List every line in the data below that contains the string "height". Case matters.

- **Dataset content**
(begin)

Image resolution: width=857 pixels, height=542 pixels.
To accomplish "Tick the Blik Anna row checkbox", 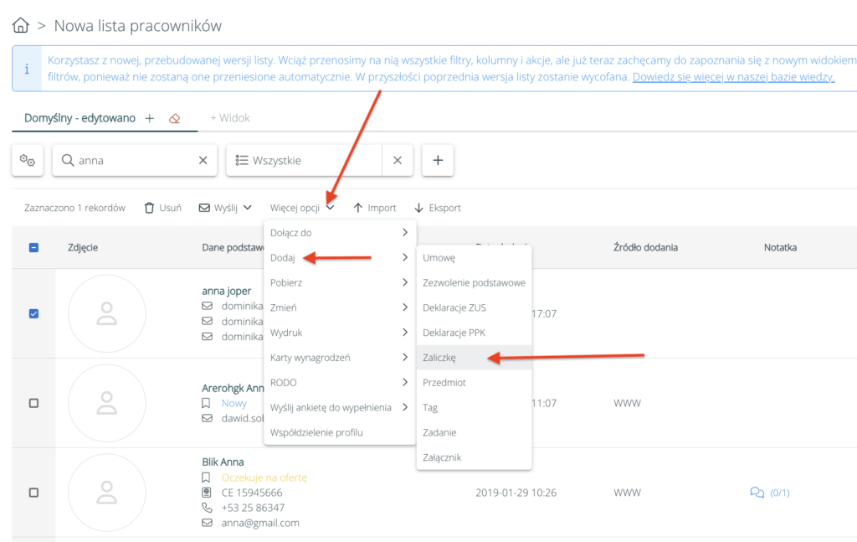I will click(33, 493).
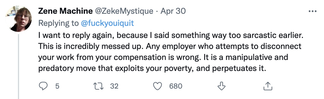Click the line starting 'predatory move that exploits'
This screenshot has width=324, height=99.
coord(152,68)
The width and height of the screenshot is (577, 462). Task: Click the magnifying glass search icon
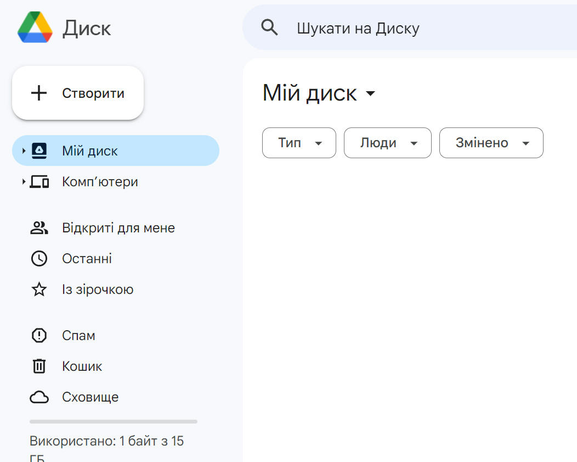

(end)
(begin)

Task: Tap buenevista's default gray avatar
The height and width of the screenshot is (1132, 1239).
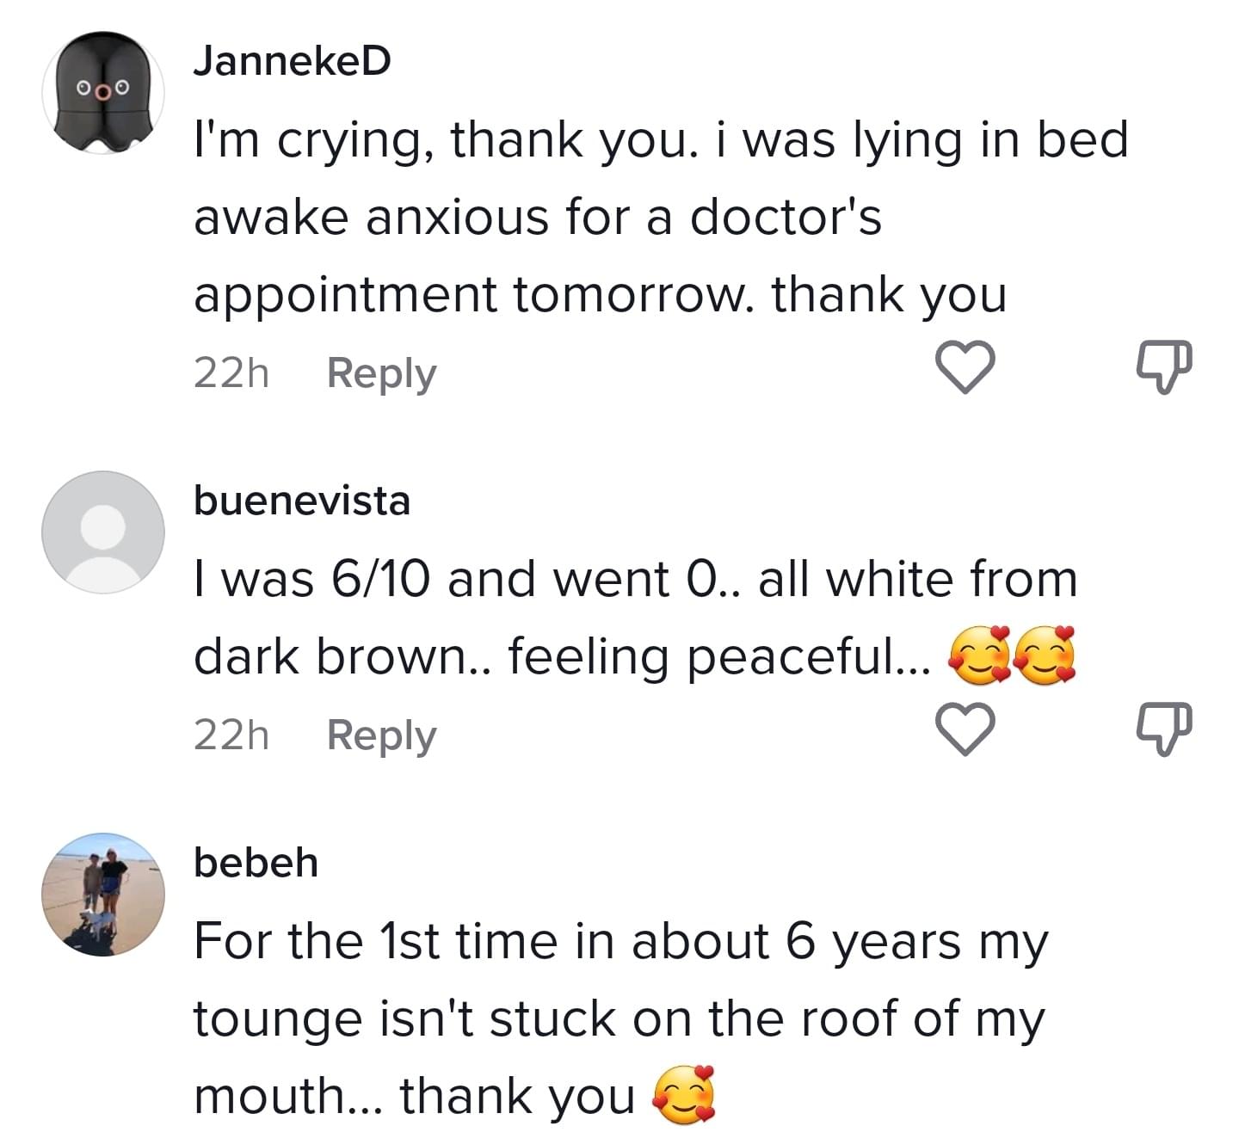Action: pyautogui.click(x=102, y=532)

(end)

- **Task result**
Image resolution: width=857 pixels, height=542 pixels.
This screenshot has width=324, height=99.
The width and height of the screenshot is (577, 462). Task: Click the magnifying glass search icon
The height and width of the screenshot is (1132, 1239).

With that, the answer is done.